RNA琼脂糖凝胶电泳

RNA可以使用非变性或变性凝胶电泳进行检测。在非变性电泳中，可以分离混合物中不同分子量的RNA分子，凡是无法确定分子量。只有在变性情况下，RNA分子完全伸展，其泳动率才与分子量成正比。

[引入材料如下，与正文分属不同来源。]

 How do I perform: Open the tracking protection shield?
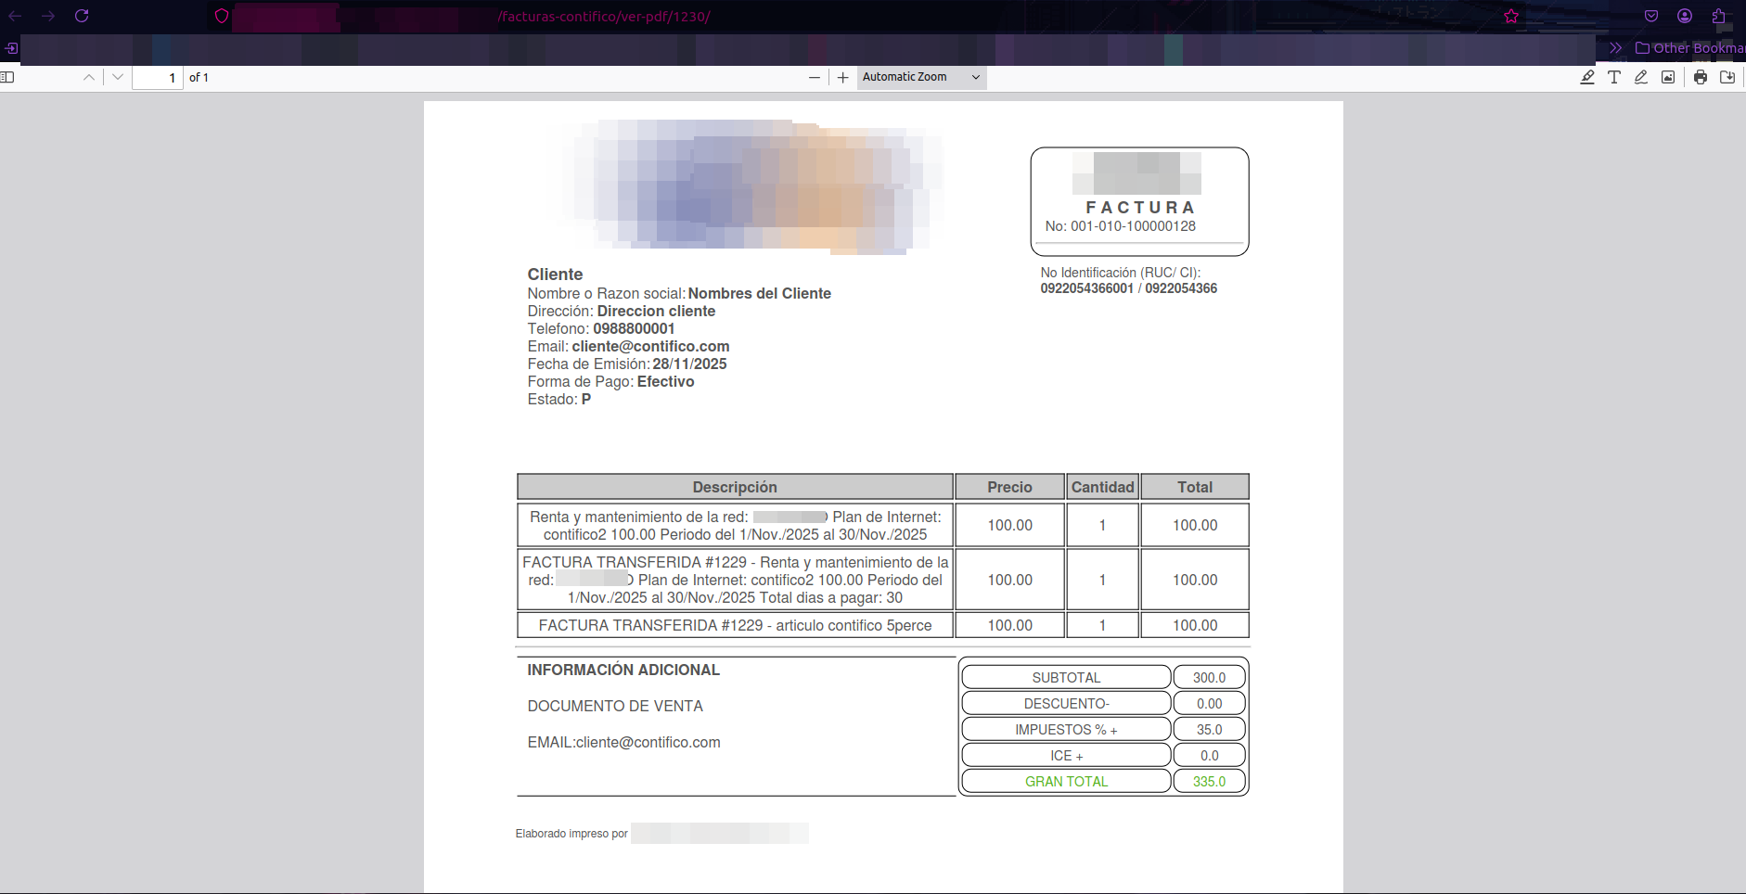pyautogui.click(x=222, y=17)
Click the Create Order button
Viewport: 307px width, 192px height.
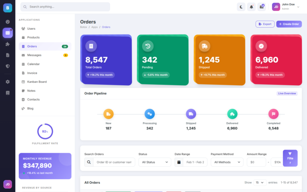(x=289, y=24)
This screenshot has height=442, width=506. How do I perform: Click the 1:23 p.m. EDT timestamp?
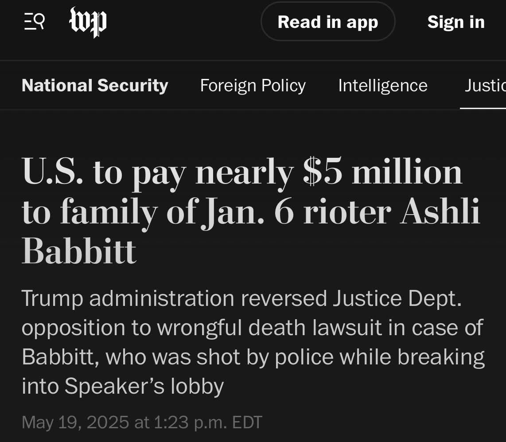click(207, 422)
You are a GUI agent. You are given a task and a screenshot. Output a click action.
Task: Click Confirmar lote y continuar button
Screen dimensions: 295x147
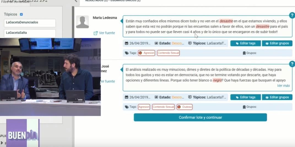coord(200,117)
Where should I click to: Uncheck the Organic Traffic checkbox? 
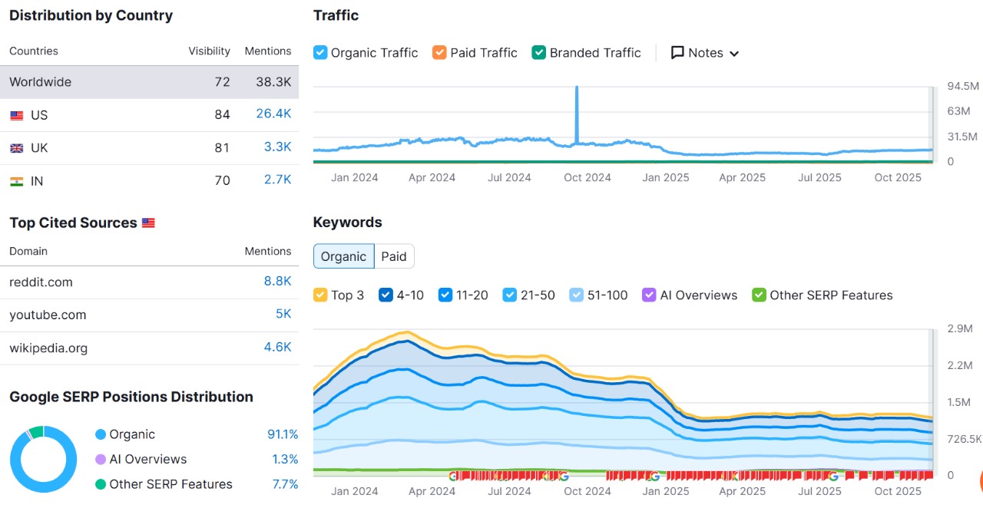(x=321, y=53)
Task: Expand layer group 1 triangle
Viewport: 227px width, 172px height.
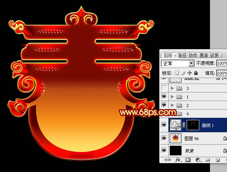Action: [172, 97]
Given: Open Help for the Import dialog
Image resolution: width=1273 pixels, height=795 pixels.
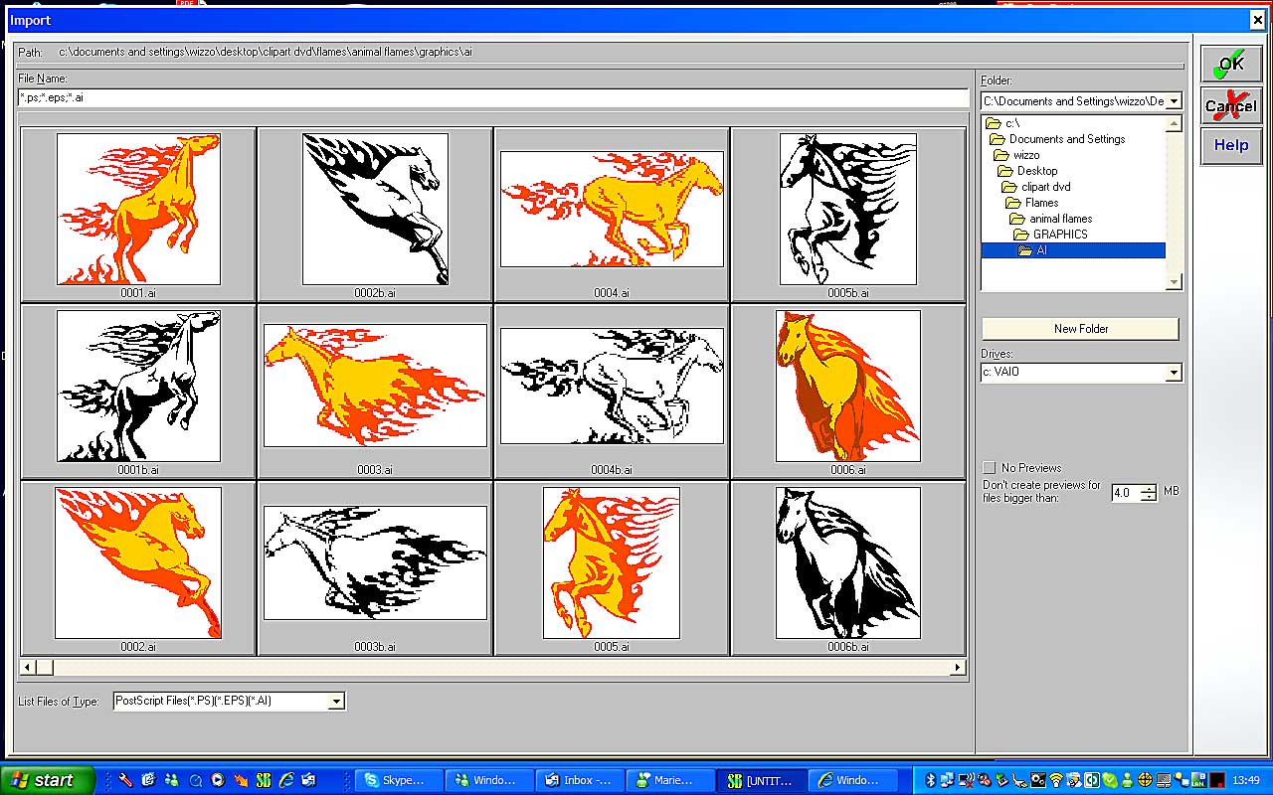Looking at the screenshot, I should tap(1230, 146).
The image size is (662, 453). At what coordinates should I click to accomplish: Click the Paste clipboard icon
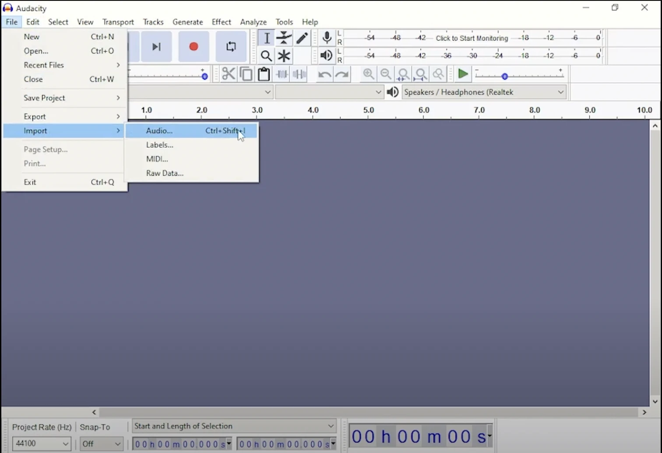point(264,74)
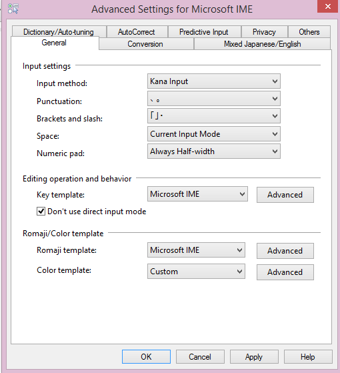Image resolution: width=340 pixels, height=373 pixels.
Task: Select the Predictive Input tab
Action: click(x=204, y=31)
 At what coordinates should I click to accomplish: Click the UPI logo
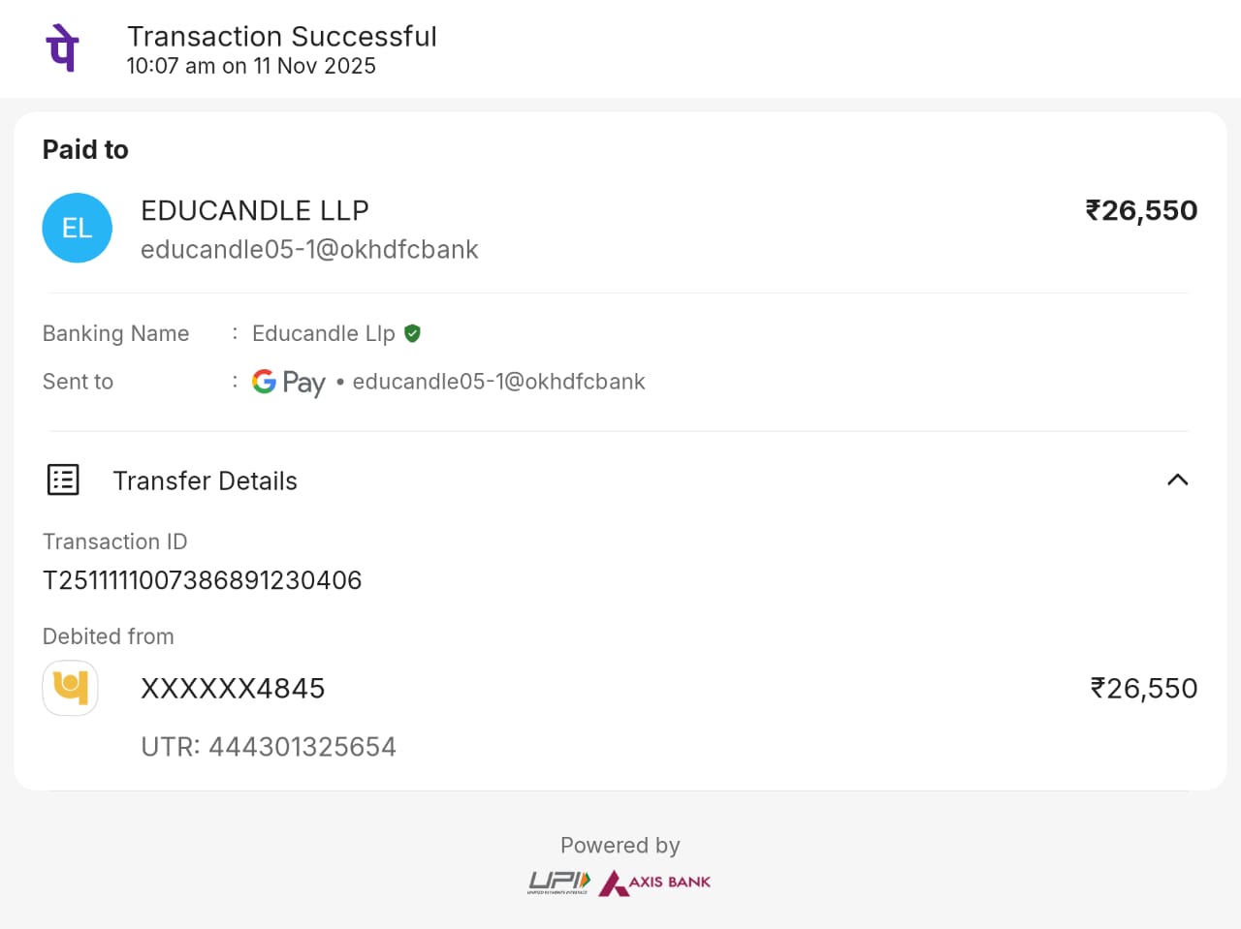coord(558,882)
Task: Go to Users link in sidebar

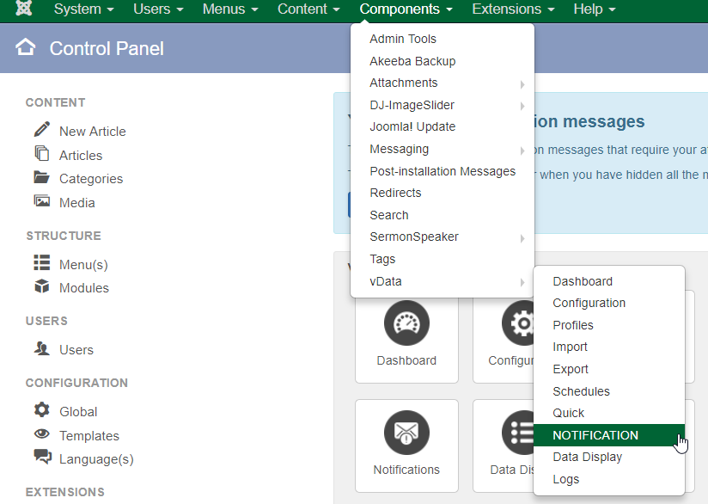Action: [x=76, y=350]
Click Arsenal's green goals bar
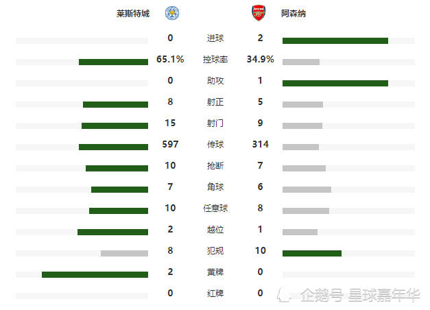This screenshot has width=430, height=310. point(335,41)
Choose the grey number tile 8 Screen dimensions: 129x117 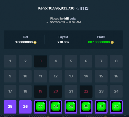[x=116, y=61]
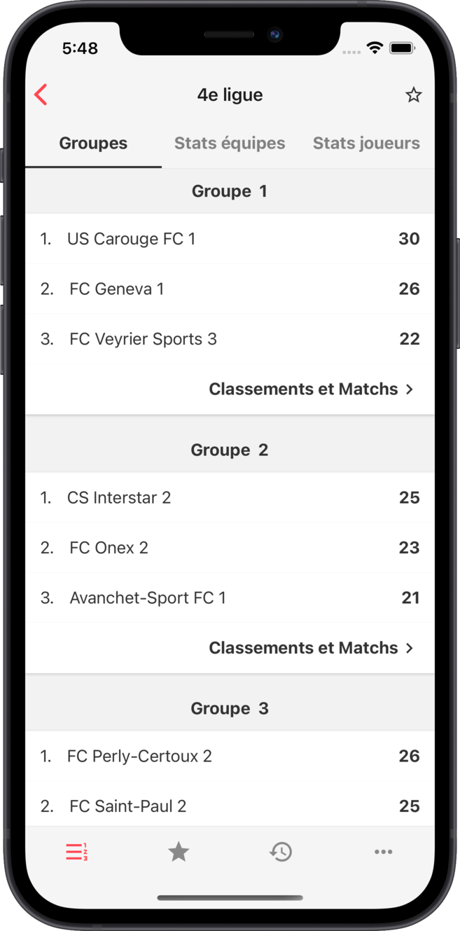Open the more options dots tab
The image size is (460, 931).
click(x=383, y=851)
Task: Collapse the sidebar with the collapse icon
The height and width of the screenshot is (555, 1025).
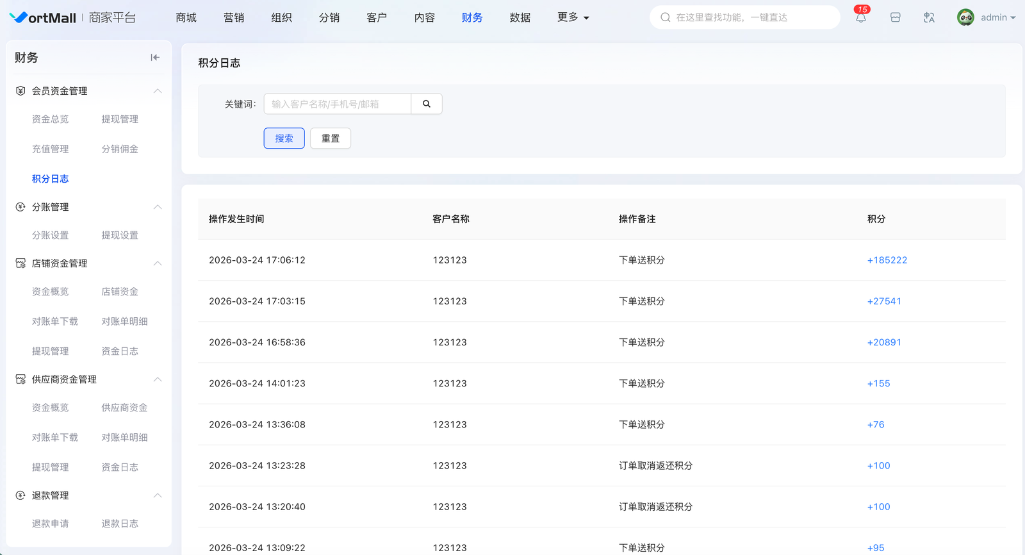Action: tap(155, 58)
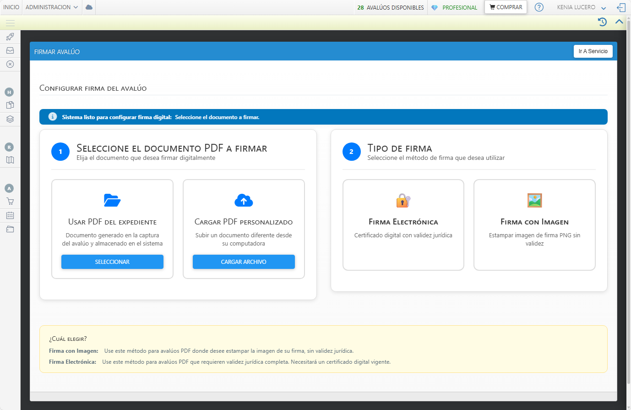Click the CARGAR ARCHIVO button
Image resolution: width=631 pixels, height=410 pixels.
coord(244,262)
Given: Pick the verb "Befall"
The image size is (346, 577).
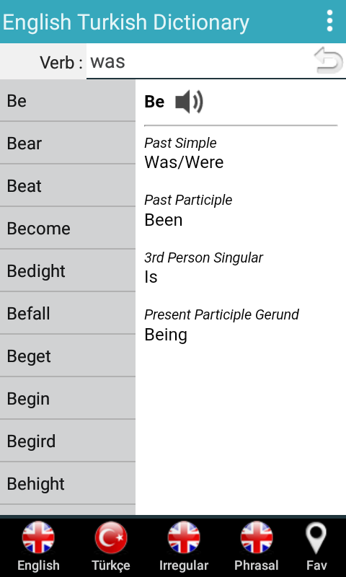Looking at the screenshot, I should (68, 313).
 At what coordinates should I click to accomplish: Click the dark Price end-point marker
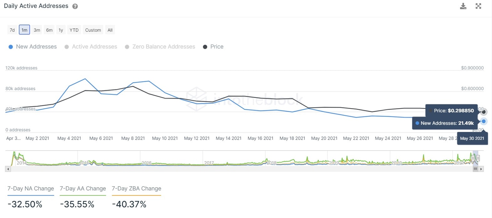point(484,112)
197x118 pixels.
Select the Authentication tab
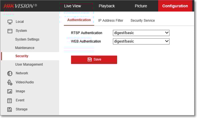point(79,20)
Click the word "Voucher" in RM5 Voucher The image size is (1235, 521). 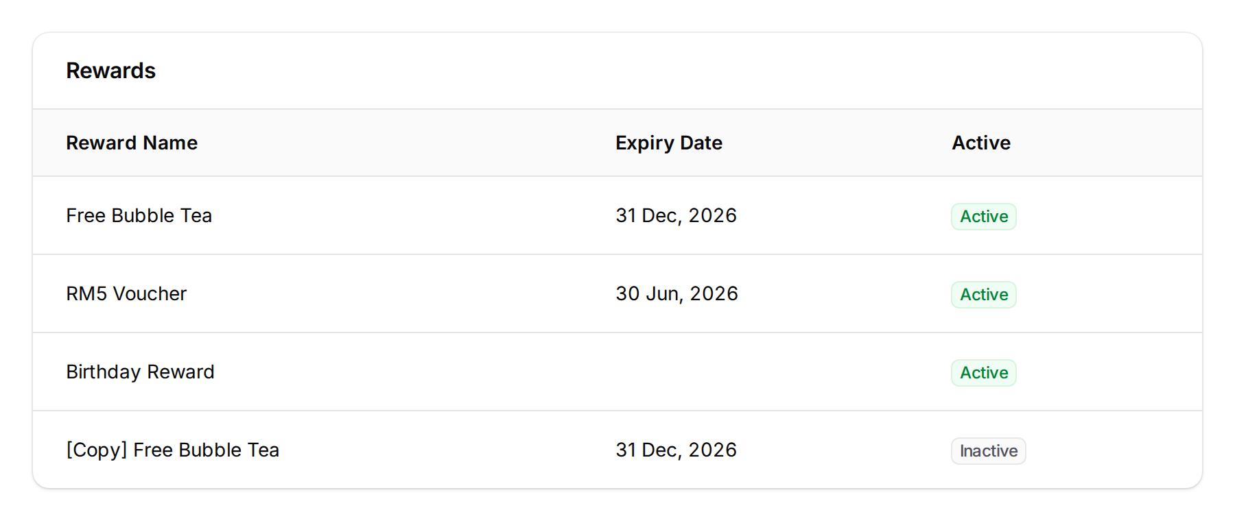point(150,293)

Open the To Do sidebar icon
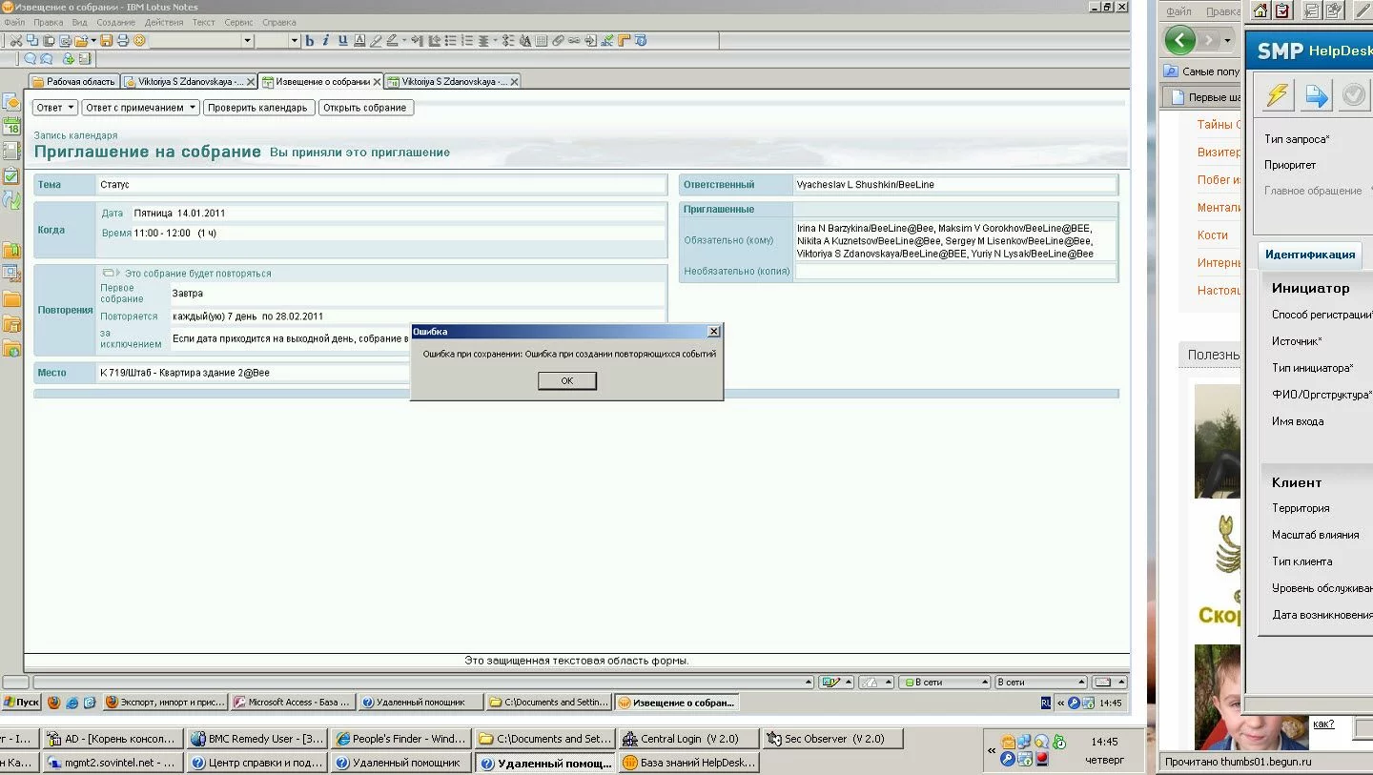click(11, 175)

判断RNA提取物的完整性是进行电泳的主要目的之一。完整的未降解的RNA制品的电泳图谱应可清晰看到18s rRNA、28s rRNA、5s rRNA的三条带，且28s rRNA的亮度应为18s rRNA的两倍。

1. 将制胶用具用70%乙醇冲洗一遍，晾干备用。

2. 制胶：

称取0.5g琼脂糖粉末，加入放有36.5mL的DEPC水的锥形瓶中，加热使琼脂糖完全溶解。稍冷却后加入5mL的10x电泳缓冲液、8.5mL的甲醛。然后在胶槽中灌制凝胶，插好梳子，水平放置待凝固后使用。

3. 加样：

在一个洁净的小离心管中混合以下试剂：电泳缓冲液（10x）2μl、甲醛3.5mL、甲酰胺10mL、RNA样品3.5μl。混匀，置60℃保温10min，冰上速冷。加入3μl的上样缓冲液混匀，取适量加样于凝胶点样孔内。同时点RNA标准样品。

4. 电泳：

打开电泳仪，稳压7.5V/cm电泳。

5. 电泳结束后通过紫外透视仪观察。